The stock drops for both institutions came one day after JPMorgan Chase (JPM) purchased the bulk of First Republic (FRC), in a deal that was designed to restore stability to the banking system after two months of turmoil.
PacWest ended Tuesday down 28%, while Western Alliance dropped 15%. Other regional banks also plummeted, including Zions (ZION), Comerica (CMA) and Key (KEY), which all fell between 9-12%.
One new point of pressure on these companies is being applied by short sellers who appear to be targeting lenders they perceive to be most vulnerable. Data from S3 Partners showed short sellers have increased their bets against regional bank stocks by more than $440 million over the last 30 days.
Since Friday, short interest in PacWest rose to more than 18% of shares, making it the second most shorted regional bank stock for the same period.
PacWest and Western Alliance were also among the financial institutions, along with First Republic, that came under intense scrutiny following the March 10 and March 12 failures of Silicon Valley Bank and Signature Bank.
Both lenders, like First Republic, lost a sizable amount of deposits during the first quarter as customers sought the perceived safety of larger banks or higher yields being offered by money market funds. PacWest, a lender based in Beverly Hills, Calif., lost 17% of its deposits and Phoenix-based Western Alliance lost 11%, while First Republic lost 41%.
Both PacWest and Western Alliance also reported drops in a key measure of profitability, a sign that the regional banking business is becoming more challenging as funding costs and interest rates rise.

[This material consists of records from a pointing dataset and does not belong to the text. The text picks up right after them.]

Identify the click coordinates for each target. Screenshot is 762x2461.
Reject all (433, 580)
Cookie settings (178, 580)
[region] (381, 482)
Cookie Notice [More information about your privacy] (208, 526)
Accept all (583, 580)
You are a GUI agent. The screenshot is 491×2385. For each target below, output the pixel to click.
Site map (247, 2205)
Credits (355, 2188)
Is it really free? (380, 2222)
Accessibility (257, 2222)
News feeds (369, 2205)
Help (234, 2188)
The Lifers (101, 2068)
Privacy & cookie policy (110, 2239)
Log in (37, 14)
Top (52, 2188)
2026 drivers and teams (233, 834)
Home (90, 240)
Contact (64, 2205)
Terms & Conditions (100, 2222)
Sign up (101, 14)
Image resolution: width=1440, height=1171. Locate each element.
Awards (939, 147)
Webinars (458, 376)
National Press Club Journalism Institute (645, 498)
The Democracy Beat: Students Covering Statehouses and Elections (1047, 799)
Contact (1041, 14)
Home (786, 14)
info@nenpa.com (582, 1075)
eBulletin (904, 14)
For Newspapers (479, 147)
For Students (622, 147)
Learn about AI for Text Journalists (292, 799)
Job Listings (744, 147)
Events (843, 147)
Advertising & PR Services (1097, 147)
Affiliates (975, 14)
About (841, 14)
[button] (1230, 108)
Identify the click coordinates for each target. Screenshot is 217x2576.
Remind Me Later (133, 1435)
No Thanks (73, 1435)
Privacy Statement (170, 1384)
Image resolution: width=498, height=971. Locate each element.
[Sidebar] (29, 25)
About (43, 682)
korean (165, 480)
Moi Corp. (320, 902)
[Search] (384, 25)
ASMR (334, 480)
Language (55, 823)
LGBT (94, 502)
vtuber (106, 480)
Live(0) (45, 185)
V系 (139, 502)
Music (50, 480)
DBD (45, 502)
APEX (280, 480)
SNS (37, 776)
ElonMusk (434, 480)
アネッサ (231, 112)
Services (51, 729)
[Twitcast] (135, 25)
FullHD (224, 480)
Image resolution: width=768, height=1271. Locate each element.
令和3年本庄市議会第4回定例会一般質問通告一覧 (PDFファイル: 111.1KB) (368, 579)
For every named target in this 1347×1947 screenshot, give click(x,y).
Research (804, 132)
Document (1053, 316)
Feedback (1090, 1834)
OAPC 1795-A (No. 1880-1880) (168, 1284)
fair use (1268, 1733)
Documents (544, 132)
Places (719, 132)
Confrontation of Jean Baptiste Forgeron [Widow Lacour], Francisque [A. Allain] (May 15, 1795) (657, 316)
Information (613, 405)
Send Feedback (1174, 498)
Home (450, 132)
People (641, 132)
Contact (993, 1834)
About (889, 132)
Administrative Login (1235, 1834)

Several big bank executives tried to argue Monday that concerns about the regional banking system should lessen with the seizure and sale of First Republic, including JPMorgan CEO Jamie Dimon: “This part of the crisis is over,” he said.
Another big bank CEO, Jane Fraser of Citigroup (C), on Monday cited “a palpable sense of relief” during an interview with Yahoo Finance. She called First Republic “the last remaining main uncertainty of the small handful of banks that did not do a good job with asset liability management.”
Antelopes and lions
But Dick Bove, financial strategist with Odeon Capital Group, said the short sellers who made a tidy profit betting against First Republic and Silicon Valley Bank are going to keep looking for new targets.
“The antelopes are being prowled by the lions here and the lions are going to find other ones to attack and bring down,” Dick Bove, financial strategist with Odeon Capital Group, told Yahoo Finance Monday, predicting other banks would still fail.
Investors, he said, are looking for banks that have large portfolios of fixed-rate mortgages, a lot of commercial real estate, and a gap between the bank’s real values and published values.
“People made a huge amount of money,” he said. “Those people who have driven SVB out of business, who benefitted from the Signature failure, who benefitted from the First Republic slow die, they made a lot of money.
“They are looking around to find another target.”
The downward pressure on certain bank stocks may not result in outflows from retail customers but it could lead to more from corporate customers, said Ryan Nash, Goldman Sachs’ managing director of regional banks.
It “does start to raise red flags and causes corporate treasurers and CFOs to say, ‘you know what, maybe I should think about diversification,’” Nash added.